● Задания:
(1) Перескажите кратко в виде списка абзац текста о поэзии рубежа веков, который начинается словами «Владимир Корнилов – бывший писатель-диссидент». Сохраните его основные факты.
(2) Ответьте по тексту о поэзии рубежа веков на три вопроса:
(a) В каком году написана поэма Корнилова «Рулетка»?
(b) С чем Соснора сравнивает культуру?
(c) Почему, согласно тексту, XX век превзошёл предыдущие столетия в преступлениях перед человечностью?

● Текст документа:
※ ※ ※

С подведением итогов мы встречаемся в стихотворении Бродского «1994» (1994), в книге стихотворений Кенжеева «Снящаяся под утро» и в книгах стихотворений Виктора Сосноры «Флейта и прозаизмы», «Двери закрываются» (эти книги очень тесно связаны между собой по содержанию). Доминируют у названных авторов разочарование, скепсис, тоска, так как глобальные исторические проекты, выдвигавшиеся в минувшие века, не осуществлены, а в СССР коммунистический проект увенчался крахом. Веру в светлое будущее сменяет ощущение конца истории. «Легионеры с пустыми руками возвращаются из похода... и актёры, которым больше не аплодируют, забывают свои великие реплики». По мысли Бродского, это время будет восприниматься людьми будущего как мраморная надгробная плита на несбывшемся, но питавшемся иллюзиями. Констатируется, что за столетие мир не приблизился к идеалу а XX век в своих преступлениях перед человечностью превзошёл все предыдущие столетия – не потому, что люди стали хуже, а просто появилось оружие массового уничтожения. «Как в тупик, человек упёрся в самого себя» (он оказался слишком несовершенным). Кенжеев вздыхает:

Век двадцать первый. Человечья особь

Скользит в него, как каменная осыпь.

...

Но был ли мальчик? Не было, пожалуй.

Век всякий тесен, словно обруч ржавый

У бога одинокого на лбу.

Кенжеев призывает к мужеству в проживании жизни и даёт понять,что каждый век испытал немало трагедий. Звучит в поэзии и дерзкий вызов будущему без будущего, миры «дюлей»-потребителей, глобальному человейнику, подготовленному XX столетием и, как предполагает Соснора, с наибольшей полнотой сумеющего проявить все свои качества человьёв именно в XXI столетии. Эти мысли проходят через ранее упомянутые книги Сосноры. Как ковчег, спасающий от всемирного потопа вражды, насилия, пошлости, пустоты, рассматривает Соснора культуру. На этом ковчеге, по мысли автора, можно спастись от антижизни. Соснора надеется на то, что в далёком будущем, когда волны насилия и пошлости пойдут на спад, наконец обнажится вершина Арарата и на нём высадятся люди будущего, которые употребят в пищу и «сухофрукты» его стихотворений.

Достаточно тревожны и многие поэтические произведения, посвящённые прошлому, а современности. Выделяются из их числа такие произведения, как поэмы Корнилова «Рулетка» (1999) и Байтова «Три года» (1995), а также книга стихов Стратановского «Тьма дневная» (2000).

Владимир Корнилов – бывший писатель-диссидент и представитель андеграунда. Как никто другой, он ждал перемен, но то, как стали развиваться события в России в постсоветский период, приводит его не только к разочарованию, а и к полному отчаянию. Совсем не то, чего честные, думающие люди ждали, он наблюдает в обществе.

Отчего, господа сограждане,

Снова страшно и тяжело?

А ведь то, что хотелось каждому,

Совершилось, произошло.

※ ※ ※

● Исходные данные:
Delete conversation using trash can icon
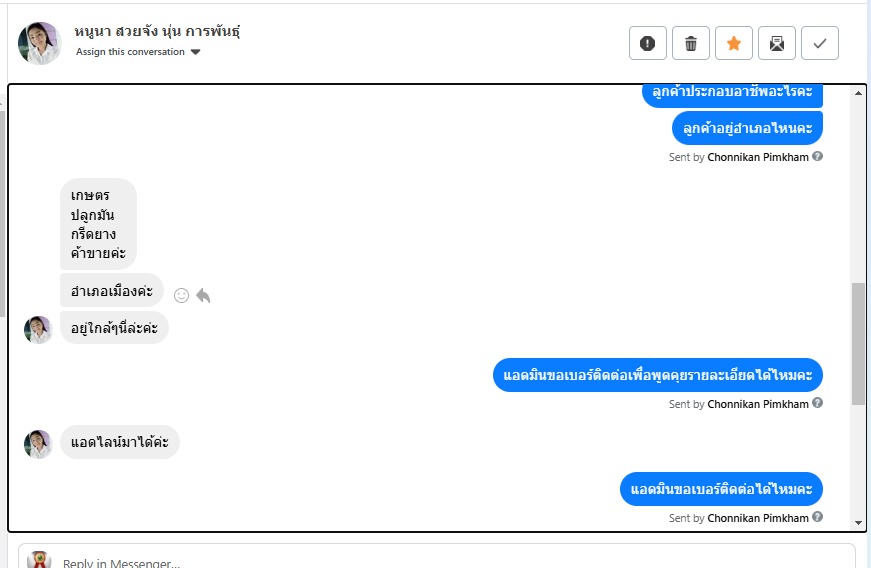The height and width of the screenshot is (568, 871). point(691,43)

※ ※ ※

● Ответы:
(1)
- Владимир Корнилов — бывший писатель-диссидент и представитель андеграунда.
- Он, как никто другой, ждал перемен.
- Развитие событий в постсоветской России привело его не только к разочарованию, но и к полному отчаянию.
- В обществе он видит совсем не то, чего ждали честные, думающие люди.

(2)
(a) В 1999 году.
(b) С ковчегом, который спасает от всемирного потопа вражды, насилия, пошлости и пустоты.
(c) Люди не стали хуже, просто появилось оружие массового уничтожения.